Énumérer  les failles nombreuses et  inadmissibles décelées par des techniciens spécialisés dans le domaine du bâtiment selon le cahier de charge (CPS) est un autre dossier  qui mérite aussi qu’on s’y arrête.

Failles inadmissibles, en rapport avec le cahier de charge

Une  première question  se pose tout de suite après lecture des chiffres : y a t-il eu étude préalable avant leur établissement ? Et si étude a été faite, l’a-t-elle été par des professionnels ? Y a t-il eu vérification des articles du CPS (description des ouvrages), par architecte et techniciens avant le lancement du marché ?

Si l’on se pose  ces questions, c’est qu’on y déniche des fautes graves. Jugez par vous même :

-Estimation des besoins en panneaux sandwichs à 950m2 pour la couverture de la salle :

-Ecran pour vapeur

-Isolation thermique…

N’est ce pas exagéré ? Le théâtre Said Afifi, en avait-il besoin d’autant de m2 ? Si oui, où ont-ils été installés ?

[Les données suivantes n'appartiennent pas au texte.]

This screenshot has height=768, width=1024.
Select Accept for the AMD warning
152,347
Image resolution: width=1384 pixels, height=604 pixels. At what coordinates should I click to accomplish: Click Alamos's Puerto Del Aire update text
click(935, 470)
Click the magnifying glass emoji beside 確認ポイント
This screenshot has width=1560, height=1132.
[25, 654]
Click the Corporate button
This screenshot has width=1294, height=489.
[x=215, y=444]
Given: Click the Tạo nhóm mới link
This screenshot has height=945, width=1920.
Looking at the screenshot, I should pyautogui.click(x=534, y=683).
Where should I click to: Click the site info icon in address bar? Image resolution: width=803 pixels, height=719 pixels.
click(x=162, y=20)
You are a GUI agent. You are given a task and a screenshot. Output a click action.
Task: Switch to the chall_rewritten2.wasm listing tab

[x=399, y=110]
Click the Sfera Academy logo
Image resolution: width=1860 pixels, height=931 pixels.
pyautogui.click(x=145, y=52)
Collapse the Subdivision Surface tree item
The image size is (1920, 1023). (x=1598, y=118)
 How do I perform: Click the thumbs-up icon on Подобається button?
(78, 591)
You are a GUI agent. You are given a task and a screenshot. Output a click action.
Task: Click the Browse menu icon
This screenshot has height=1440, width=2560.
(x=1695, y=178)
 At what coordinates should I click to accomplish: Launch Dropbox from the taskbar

Et même en admettant que ce soit le cas, peut-on encore avoir besoin de 790m2 (support-étanchéité) ?

Comment peut-on encore parler d’écran vapeur, d’isolation thermique…lorsqu’on a installé des panneaux-sandwichs ?

Comment parler de 225 m2  de remblaiement (fouilles et tranchées), comme si  l’on a affaire à un édifice qu’on construit (et encore), au lieu d’une simple rénovation ?

Où ont été utilisés les 60m3 de tout- venant (cailloux en vrac) ? Ce qui représente tout de même l’équivalent de 20 camions L .Benne, à raison de 3m3 chacun ?

Où ont été réalisés les 195m2 d’ « hérissonage » (blocage- dallage et armature) dans le théâtre ? 

Pourquoi un besoin estimé à 300m2 en carrelage, alors qu’à part des toilettes qui font une dizaine de mètres à peine, aucune autre partie du théâtre n’est carrelée ?

Il y a donc, soit une surestimation en carrelage, soit en parquet : 360m2 de parquet fut établie, à raison de 110m2 pour les loges (quelles loges ?), 80m2 pour la fosse des musiciens et 170m2 pour la scène.

Notons  au passage que l’usage de parquet au lieu de bois est de nature à faire perdre un certain nombre de repères sur scènes : attrapes, rails pour le déplacement des décors lourds…

1850 m2 d’enduit pour la façade extérieur du théâtre et 1500m2 à l’intérieur. Un édifice en rénovation, qu’on retape seulement, en a-t-il besoin d’autant ? Etait –il en état de ruine, (et encore) pour  demander autant ?

L’armoire générale basse tension, AGBT, a-t-elle été réellement changée ? Si oui, où est l’ancien ?

190 linéaires de canalisation, un câblage de 1030m linéaire de section de 4 fois 10, à 4 fois 95 mm2…..

Tous ces chiffres démontrent une surestimation issue soit d’une méconnaissance totale de la part de l’architecte et des techniciens ayant veillé à l’établissement du cahier des charges, soit de la mauvaise foi de ces mêmes professionnels, dans le but de décourager certains prétendants à cette rénovation, au profit d’autres.

Et aujourd’hui, que la rénovation est terminée, peut-on y trouver tout ce qui a été notifié dans le cahier des charges (marché publique n=12 BP 2011) ?

 Pour conclure;  espérons qu’une année après son inauguration, toutes ces erreurs grossières et coûteuses soient très rapidement prises en considération. Qu’un directeur administratif et autre artistique y soient désignés et que ce théâtre (damné ?) puisse enfin jouer le rôle que tout jdidi et tout amateur des planches attend de lui.

Que  toutes les honnêtes personnes qui ont participé à cette réalisation, en donnant le meilleur d’eux mêmes pour que ce bijou architectural continue d’exister et à être la fierté d’El Jadida, soient ici remerciées.